It is this view of Morris, found in today’s gift shops, that Deller’s  work does much to challenge. The work forces the viewer to consider  Morris’s more complex biography and legacy. Initially, we see Morris as  the hero, as his popular biography promotes, lifting Abramovich’s luxury  yacht above his head, ready to throw it into the sea, saving the art  world for the common man. Then we are encouraged to make our own free  artworks; large rubber stamps, ink pads and paper are provided, enabling  the viewer (now an active participant) to reproduce the image – an  obvious reference to Morris’s block printed designs and belief that the  ‘useful arts’ can and should be practised by all. But we are also forced  to see Abramovich’s wealth and understand its creation as the  consequence of Russia’s Communist past.
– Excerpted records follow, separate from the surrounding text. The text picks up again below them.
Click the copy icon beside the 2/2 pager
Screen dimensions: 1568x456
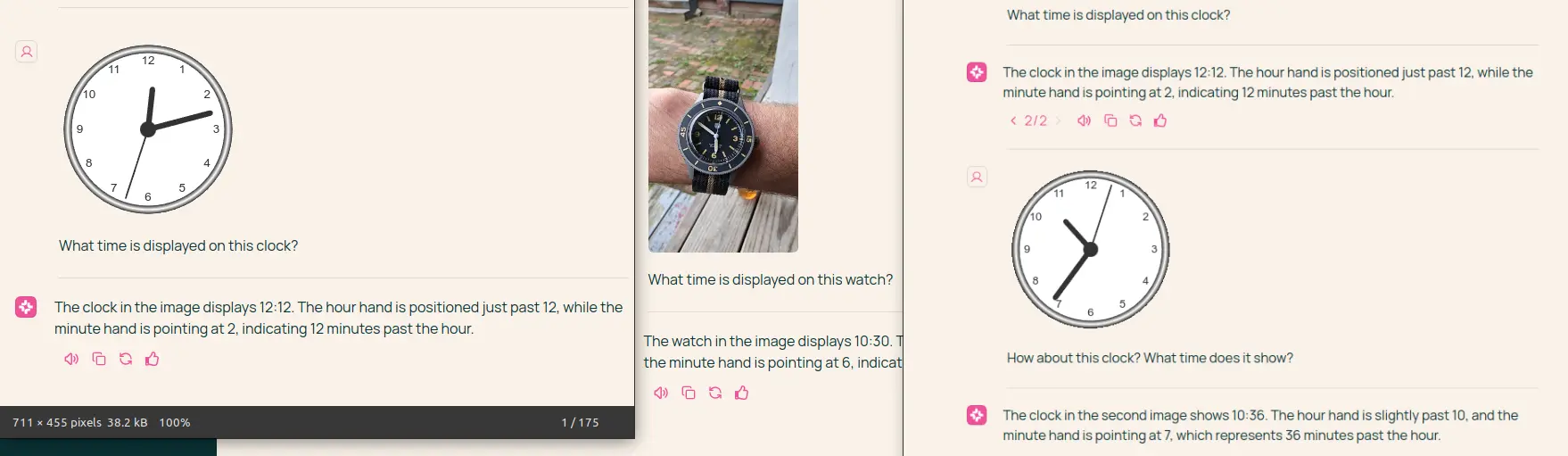[x=1110, y=120]
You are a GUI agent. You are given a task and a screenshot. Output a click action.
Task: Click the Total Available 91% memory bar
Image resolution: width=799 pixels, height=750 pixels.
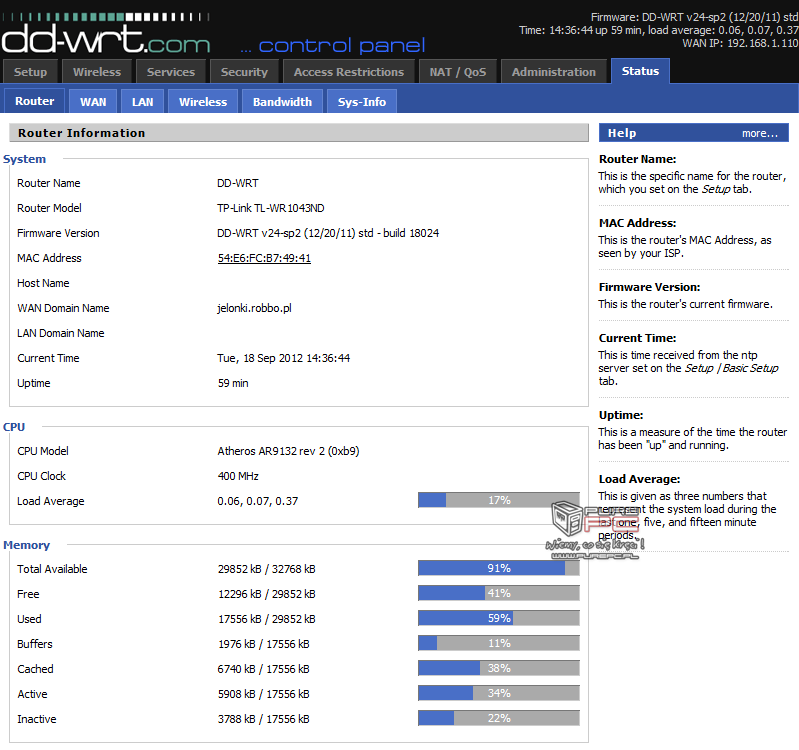(498, 568)
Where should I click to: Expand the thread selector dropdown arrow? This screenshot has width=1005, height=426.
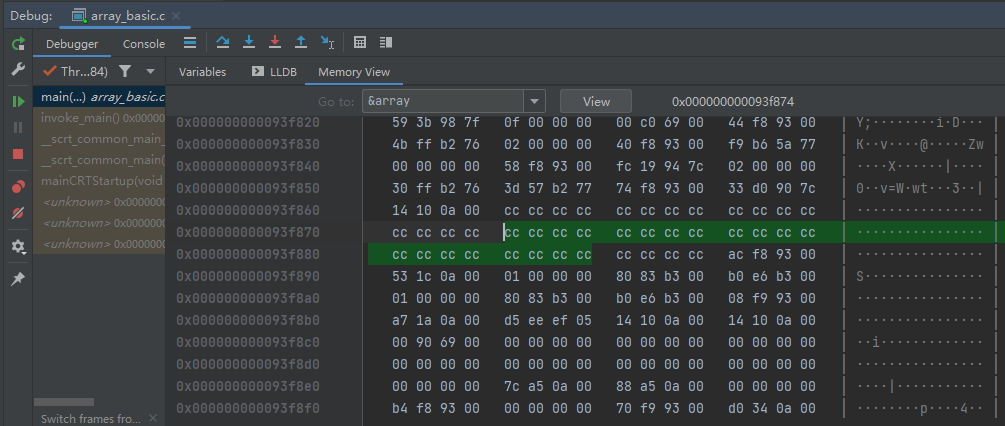click(150, 71)
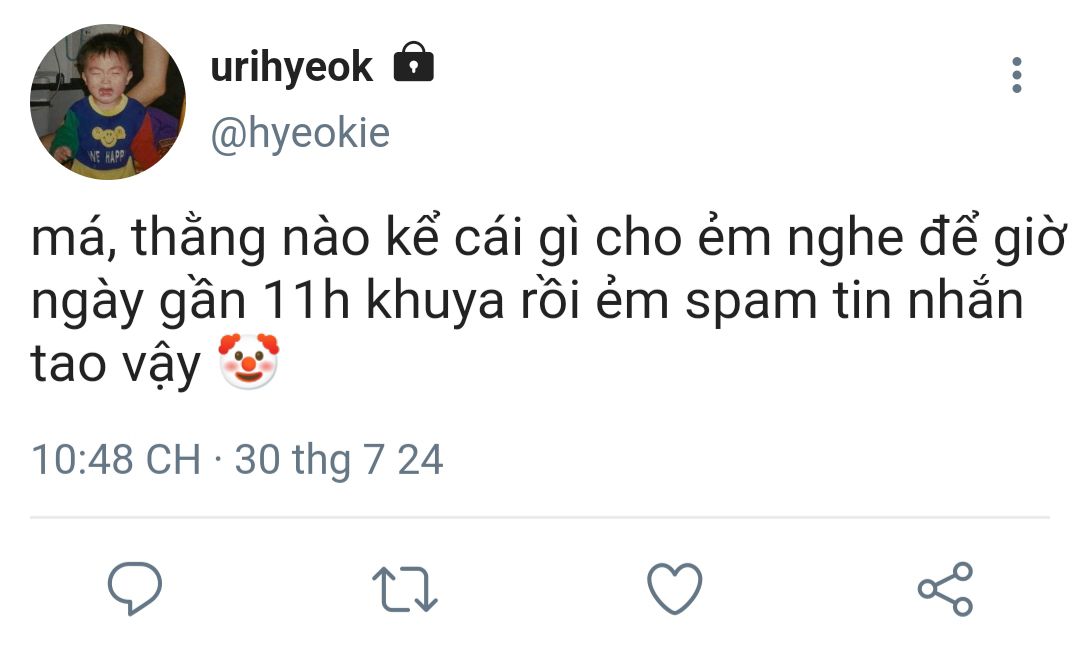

Here Morris and Abramovich  become uncomfortable bedfellows, as Morris’s pamphlets and the coupons  that secured Abramovich’s fortune hang together in the room. The former  becomes an idealistic campaigner for Marx’s ideals, the latter one of  Communism’s ugly twenty-first century profiteers.

Morris’s biography shows a man of two halves in opposition to each  other: an anti-Capitalist reformer and a businessman. Historians have  tried to reconcile these halves, but as Deller’s ‘We sit starving amidst  our gold’ tells us, a person’s life is not easily reconcilable, and it  is in the ambiguity between intent and action, or belief and practice,  that meaning can be found.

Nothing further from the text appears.